━━━━━ TEXT PASSAGE

He has ignored the state’s open-government tradition and transparency rules. His lawyers are suing Google in an effort to bottle up private e-mails that may have been used to conduct state business. He won’t talk about his out-of-state travels and he won’t release details of a secret hunting trip to the King Ranch in Texas indirectly paid for by U.S. Sugar. The governor has yet to realize that he is no longer the CEO of a private corporation — he is a public servant.
In his first year in office, Mr. Scott abolished the state’s growth-management agency, which speaks volumes about his devotion to environmental issues. He still won’t acknowledge the reality of global warming and the need to devise effective policies to combat it. Mr. Crist was endorsed by the Sierra Club for his own actions to protect the environment, including an effort to stop the building of new coal-fired plants.
▪ Mr. Scott is just fine with the dangerous Stand Your Ground law, and appointed a task force to examine the issue and give him the result he wanted — Nope, this law doesn’t need tweaking at all. Mr. Crist, however, realizes that it needs to be fixed before more people use it to commit homicide and walk away without punishment.
▪ Mr. Crist favors accepting $51 billion from the federal government to expand Medicaid to give some 1 million Floridians medical coverage. Mr. Scott was against it, then for it, but never lifted a finger to get the Republican-led Legislature to approve it.
▪ Mr. Scott slashed funding for K-12 public education in his first year in office by $1.3 billion. He’s restored some of those cuts, but per-pupil spending is still $200 less than under Mr. Crist in 2007.
There are many other troubling issues in Mr. Scott’s record: He signed laws (since rejected by the courts) requiring drug testing for welfare recipients and some state employees. He rejected $2.4 billion in federal aid to build a high-speed train in Central Florida. And he signed laws designed to suppress the black vote.
Neither one of these candidates is perfect. Mr. Crist has had to defend his political migration from Republican to Democrat, his current support for same-sex marriage and his pro-choice stance against charges of political expedience. However, Mr. Scott stood firm against in-state tuition for young undocumented students before changing his mind this election year. The governor was four-square behind the Common Core curriculum, then wasn’t, claiming federal overreach — instead of the tea party’s tap on his shoulder.
Mr. Crist’s record on the issues, his record as a moderate — even as a Republican — and his undoubted devotion to the state of Florida give him a clear edge. For governor of Florida, the Miami Herald recommends CHARLIE CRIST.

━━━━━━━━━━
━━━━━ INFORMATION PROVIDED

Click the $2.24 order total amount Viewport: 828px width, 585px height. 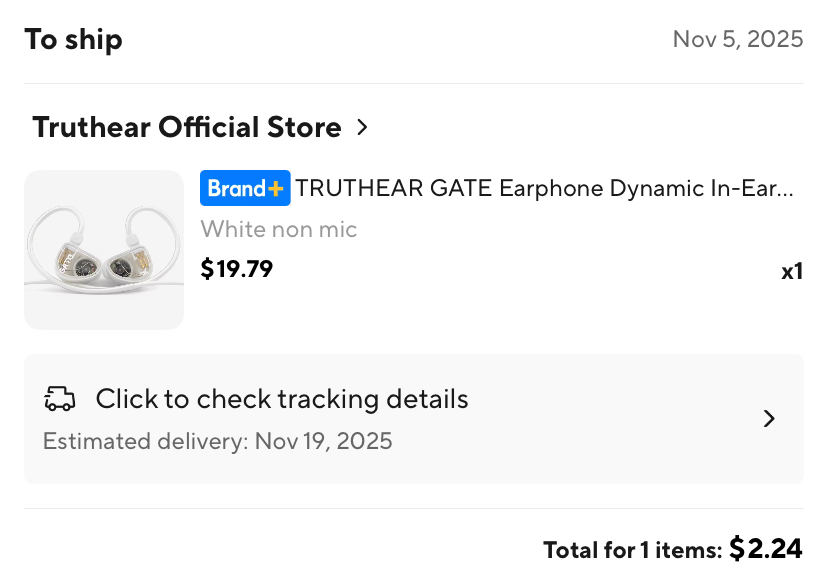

━━━━━━━━━━

QUESTIONS ->
**A)** Using the endorsement editorial, answer these questions:
(i) By how much did Mr. Scott cut K-12 public education funding in his first year in office?
(ii) How much federal aid for a high-speed train in Central Florida did he reject?
(iii) Which organization endorsed Mr. Crist?
**B)** Reproduce the endorsement editorial verbatim from "There are many" to "on his shoulder.".
**C)** Decide whether each statement agrees with the endorsement editorial. Answer yes or no, and quote the words that decide it.
(i) Mr. Crist favors taking federal money to expand Medicaid.
(ii) Per-pupil spending under Mr. Scott is back to its 2007 level.
(iii) Mr. Scott went on a hunting trip to a ranch in Texas.

RESULTS BY TASK ->
**A)**
(i) $1.3 billion
(ii) $2.4 billion
(iii) The Sierra Club

**B)**
There are many other troubling issues in Mr. Scott’s record: He signed laws (since rejected by the courts) requiring drug testing for welfare recipients and some state employees. He rejected $2.4 billion in federal aid to build a high-speed train in Central Florida. And he signed laws designed to suppress the black vote.
Neither one of these candidates is perfect. Mr. Crist has had to defend his political migration from Republican to Democrat, his current support for same-sex marriage and his pro-choice stance against charges of political expedience. However, Mr. Scott stood firm against in-state tuition for young undocumented students before changing his mind this election year. The governor was four-square behind the Common Core curriculum, then wasn’t, claiming federal overreach — instead of the tea party’s tap on his shoulder.

**C)**
(i) Yes: "Mr. Crist favors accepting $51 billion from the federal government to expand Medicaid"
(ii) No: "per-pupil spending is still $200 less than under Mr. Crist in 2007"
(iii) Yes: "a secret hunting trip to the King Ranch in Texas"